(Dataset entries)
┄┄┄┄┄┄┄┄┄┄

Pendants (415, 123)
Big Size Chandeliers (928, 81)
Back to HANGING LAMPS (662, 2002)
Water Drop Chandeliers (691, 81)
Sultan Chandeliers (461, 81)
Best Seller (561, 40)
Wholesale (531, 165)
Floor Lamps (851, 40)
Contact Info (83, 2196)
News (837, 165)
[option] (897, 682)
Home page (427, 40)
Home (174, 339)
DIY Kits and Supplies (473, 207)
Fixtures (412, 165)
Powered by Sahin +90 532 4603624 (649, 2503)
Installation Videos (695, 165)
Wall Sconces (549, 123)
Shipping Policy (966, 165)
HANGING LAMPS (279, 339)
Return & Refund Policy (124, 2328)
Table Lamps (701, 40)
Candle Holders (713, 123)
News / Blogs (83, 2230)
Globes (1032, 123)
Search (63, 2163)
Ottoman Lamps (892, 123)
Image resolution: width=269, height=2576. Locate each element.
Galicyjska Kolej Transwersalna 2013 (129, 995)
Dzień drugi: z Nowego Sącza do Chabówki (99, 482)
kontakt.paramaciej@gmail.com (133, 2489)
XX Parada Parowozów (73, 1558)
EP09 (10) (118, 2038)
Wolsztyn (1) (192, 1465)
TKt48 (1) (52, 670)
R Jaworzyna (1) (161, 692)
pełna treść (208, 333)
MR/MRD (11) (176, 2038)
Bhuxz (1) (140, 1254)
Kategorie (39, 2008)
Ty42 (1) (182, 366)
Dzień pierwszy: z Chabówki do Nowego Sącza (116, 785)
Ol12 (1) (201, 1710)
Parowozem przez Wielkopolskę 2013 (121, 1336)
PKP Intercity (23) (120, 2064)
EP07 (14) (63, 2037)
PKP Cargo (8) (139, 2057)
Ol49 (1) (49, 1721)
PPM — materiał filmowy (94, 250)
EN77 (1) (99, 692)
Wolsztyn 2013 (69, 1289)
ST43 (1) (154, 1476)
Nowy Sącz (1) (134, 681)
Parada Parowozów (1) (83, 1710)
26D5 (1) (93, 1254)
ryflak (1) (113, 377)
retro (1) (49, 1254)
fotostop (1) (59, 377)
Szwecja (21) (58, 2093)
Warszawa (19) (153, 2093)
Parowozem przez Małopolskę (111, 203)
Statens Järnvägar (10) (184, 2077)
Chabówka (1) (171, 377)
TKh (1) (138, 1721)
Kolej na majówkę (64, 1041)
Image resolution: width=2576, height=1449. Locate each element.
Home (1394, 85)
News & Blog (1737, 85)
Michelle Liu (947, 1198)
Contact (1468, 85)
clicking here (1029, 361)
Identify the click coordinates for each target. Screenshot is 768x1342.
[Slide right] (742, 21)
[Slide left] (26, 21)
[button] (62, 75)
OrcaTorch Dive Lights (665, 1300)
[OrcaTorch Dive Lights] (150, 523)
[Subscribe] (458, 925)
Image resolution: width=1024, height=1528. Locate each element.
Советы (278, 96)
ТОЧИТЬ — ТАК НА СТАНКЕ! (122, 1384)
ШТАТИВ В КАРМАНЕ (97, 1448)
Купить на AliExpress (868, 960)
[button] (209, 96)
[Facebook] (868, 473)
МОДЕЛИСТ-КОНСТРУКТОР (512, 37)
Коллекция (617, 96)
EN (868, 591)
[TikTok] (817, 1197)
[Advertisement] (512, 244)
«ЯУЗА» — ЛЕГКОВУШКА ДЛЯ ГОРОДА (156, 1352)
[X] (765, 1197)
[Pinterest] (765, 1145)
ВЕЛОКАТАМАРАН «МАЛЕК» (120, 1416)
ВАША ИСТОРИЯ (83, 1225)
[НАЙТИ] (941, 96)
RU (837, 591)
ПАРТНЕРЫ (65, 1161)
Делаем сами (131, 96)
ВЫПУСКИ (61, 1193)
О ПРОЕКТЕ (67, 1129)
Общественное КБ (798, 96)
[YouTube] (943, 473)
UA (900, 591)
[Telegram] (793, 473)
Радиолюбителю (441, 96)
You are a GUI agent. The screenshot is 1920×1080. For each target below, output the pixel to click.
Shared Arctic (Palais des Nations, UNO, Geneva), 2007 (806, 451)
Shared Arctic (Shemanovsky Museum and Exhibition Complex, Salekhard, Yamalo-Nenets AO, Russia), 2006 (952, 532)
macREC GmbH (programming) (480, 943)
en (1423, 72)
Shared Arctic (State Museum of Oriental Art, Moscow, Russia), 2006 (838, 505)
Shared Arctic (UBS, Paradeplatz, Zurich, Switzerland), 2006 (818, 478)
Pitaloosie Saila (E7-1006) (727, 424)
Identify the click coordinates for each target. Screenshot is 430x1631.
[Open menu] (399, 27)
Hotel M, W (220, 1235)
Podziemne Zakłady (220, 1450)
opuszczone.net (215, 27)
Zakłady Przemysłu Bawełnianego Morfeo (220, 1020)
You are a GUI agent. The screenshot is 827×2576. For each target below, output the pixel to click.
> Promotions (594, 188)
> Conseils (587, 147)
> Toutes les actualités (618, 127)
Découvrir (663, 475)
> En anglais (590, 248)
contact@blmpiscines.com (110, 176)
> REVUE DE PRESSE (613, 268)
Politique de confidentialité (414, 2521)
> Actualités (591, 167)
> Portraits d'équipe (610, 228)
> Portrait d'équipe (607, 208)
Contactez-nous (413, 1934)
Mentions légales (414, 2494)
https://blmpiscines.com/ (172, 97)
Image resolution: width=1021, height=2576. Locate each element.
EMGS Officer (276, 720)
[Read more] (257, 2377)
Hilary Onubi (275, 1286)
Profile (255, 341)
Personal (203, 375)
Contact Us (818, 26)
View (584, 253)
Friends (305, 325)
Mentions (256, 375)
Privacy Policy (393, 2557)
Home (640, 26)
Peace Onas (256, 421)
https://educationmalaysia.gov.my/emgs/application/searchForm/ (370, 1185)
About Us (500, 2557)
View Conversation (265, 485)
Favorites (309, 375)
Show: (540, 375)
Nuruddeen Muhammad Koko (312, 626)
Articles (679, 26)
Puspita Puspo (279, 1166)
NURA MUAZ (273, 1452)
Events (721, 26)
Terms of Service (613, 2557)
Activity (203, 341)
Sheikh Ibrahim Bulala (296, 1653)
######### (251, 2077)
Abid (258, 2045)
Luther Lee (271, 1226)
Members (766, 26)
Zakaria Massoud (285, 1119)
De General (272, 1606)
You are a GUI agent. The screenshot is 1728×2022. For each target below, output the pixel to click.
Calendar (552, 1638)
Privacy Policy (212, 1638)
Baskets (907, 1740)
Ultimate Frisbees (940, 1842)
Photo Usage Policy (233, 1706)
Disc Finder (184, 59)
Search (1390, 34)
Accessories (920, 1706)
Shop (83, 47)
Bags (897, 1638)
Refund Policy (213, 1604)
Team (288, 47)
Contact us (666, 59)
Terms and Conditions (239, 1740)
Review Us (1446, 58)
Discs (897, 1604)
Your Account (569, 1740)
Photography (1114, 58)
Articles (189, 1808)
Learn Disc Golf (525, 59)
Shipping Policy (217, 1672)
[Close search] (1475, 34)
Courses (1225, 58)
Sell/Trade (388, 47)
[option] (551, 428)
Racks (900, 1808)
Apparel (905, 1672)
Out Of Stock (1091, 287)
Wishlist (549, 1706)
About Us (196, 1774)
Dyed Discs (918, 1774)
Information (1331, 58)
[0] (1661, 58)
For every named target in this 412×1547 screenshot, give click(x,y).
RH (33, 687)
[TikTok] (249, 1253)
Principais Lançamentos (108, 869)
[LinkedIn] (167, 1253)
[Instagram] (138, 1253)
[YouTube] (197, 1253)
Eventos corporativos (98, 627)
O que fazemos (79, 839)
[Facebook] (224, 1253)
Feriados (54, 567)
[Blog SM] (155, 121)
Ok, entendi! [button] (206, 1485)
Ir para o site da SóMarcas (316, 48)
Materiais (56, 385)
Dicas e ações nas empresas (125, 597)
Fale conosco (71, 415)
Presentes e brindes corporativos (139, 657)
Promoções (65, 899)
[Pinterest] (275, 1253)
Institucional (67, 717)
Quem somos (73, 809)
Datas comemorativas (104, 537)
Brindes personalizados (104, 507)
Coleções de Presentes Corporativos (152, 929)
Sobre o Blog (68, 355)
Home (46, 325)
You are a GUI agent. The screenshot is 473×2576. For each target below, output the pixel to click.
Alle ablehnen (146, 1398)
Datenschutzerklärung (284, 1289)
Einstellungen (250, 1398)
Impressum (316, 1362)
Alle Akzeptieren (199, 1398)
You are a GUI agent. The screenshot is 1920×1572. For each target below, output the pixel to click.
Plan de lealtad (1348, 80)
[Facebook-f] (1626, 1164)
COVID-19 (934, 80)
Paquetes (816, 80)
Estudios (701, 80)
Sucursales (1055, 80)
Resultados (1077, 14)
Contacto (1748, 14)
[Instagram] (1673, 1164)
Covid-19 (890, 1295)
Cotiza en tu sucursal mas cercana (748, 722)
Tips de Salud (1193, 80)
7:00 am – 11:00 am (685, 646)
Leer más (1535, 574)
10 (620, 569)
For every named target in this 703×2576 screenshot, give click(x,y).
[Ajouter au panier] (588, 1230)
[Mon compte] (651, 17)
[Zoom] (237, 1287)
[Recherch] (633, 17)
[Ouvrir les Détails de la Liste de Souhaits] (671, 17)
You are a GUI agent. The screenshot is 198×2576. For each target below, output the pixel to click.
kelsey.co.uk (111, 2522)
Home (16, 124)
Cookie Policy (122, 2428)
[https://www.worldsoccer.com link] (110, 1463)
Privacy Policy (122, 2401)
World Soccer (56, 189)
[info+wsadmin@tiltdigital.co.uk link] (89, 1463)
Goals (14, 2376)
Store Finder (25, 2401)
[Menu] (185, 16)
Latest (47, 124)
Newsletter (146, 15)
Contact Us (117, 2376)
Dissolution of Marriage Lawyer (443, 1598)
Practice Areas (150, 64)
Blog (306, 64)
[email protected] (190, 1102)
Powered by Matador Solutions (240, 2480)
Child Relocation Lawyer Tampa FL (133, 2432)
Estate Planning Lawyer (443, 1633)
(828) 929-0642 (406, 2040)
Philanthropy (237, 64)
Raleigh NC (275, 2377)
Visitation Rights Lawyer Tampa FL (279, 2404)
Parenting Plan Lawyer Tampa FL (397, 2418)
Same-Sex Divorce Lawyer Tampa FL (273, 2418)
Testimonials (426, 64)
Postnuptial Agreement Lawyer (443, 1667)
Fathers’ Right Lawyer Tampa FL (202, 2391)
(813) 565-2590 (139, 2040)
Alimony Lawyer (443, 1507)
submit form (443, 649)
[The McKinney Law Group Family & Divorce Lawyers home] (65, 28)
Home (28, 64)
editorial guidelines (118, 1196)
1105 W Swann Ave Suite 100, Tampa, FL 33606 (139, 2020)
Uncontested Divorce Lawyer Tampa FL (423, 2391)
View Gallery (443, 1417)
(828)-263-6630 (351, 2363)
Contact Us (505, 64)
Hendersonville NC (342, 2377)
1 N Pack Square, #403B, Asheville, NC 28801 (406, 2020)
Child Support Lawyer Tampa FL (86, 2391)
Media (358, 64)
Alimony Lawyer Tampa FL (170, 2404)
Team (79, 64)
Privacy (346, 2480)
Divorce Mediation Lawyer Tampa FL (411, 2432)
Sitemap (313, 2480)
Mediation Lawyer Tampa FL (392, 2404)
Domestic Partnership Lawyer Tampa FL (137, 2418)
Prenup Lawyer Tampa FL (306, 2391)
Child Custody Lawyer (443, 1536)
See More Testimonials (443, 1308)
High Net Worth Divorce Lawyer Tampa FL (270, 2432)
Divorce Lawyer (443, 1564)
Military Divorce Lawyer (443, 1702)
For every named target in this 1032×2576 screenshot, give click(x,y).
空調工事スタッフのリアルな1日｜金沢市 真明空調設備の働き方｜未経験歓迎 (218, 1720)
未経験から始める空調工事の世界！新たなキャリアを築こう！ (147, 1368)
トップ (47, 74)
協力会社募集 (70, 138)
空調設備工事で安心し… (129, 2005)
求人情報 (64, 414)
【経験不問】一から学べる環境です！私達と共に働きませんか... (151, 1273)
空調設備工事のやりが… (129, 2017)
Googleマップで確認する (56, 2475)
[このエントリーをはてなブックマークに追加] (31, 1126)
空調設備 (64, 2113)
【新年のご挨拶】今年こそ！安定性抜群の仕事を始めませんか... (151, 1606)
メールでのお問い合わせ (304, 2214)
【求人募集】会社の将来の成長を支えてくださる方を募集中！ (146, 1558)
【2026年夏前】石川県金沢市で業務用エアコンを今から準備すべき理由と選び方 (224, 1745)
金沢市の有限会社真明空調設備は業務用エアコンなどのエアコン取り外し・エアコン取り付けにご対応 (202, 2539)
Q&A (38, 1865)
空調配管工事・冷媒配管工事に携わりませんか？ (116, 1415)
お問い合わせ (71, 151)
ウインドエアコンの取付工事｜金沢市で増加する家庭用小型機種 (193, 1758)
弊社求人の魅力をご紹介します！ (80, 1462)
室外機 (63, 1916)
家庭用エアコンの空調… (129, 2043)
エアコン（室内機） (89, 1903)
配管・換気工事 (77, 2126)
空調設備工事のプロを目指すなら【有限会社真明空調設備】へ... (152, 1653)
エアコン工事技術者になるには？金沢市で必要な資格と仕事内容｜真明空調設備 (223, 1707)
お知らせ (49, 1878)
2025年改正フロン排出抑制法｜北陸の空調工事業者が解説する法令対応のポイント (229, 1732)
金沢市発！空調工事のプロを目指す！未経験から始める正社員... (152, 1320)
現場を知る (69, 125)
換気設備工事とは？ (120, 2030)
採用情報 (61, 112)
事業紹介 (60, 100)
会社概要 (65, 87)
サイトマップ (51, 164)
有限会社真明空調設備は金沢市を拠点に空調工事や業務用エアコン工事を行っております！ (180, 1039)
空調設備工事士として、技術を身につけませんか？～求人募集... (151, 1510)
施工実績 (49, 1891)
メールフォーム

┄┄┄┄┄┄┄┄┄┄

Action item. Starting at the line that contains "Media (358, 64)" and stopping after the line that contains "空調設備 (64, 2113)", write out every line exactly as it appears above, and no other line.

Result below.
Media (358, 64)
Alimony Lawyer Tampa FL (170, 2404)
Team (79, 64)
Privacy (346, 2480)
Divorce Mediation Lawyer Tampa FL (411, 2432)
Sitemap (313, 2480)
Mediation Lawyer Tampa FL (392, 2404)
Domestic Partnership Lawyer Tampa FL (137, 2418)
Prenup Lawyer Tampa FL (306, 2391)
Child Custody Lawyer (443, 1536)
See More Testimonials (443, 1308)
High Net Worth Divorce Lawyer Tampa FL (270, 2432)
Divorce Lawyer (443, 1564)
Military Divorce Lawyer (443, 1702)
For every named target in this 1032×2576 screenshot, give click(x,y).
空調工事スタッフのリアルな1日｜金沢市 真明空調設備の働き方｜未経験歓迎 (218, 1720)
未経験から始める空調工事の世界！新たなキャリアを築こう！ (147, 1368)
トップ (47, 74)
協力会社募集 (70, 138)
空調設備工事で安心し… (129, 2005)
求人情報 (64, 414)
【経験不問】一から学べる環境です！私達と共に働きませんか... (151, 1273)
空調設備工事のやりが… (129, 2017)
Googleマップで確認する (56, 2475)
[このエントリーをはてなブックマークに追加] (31, 1126)
空調設備 (64, 2113)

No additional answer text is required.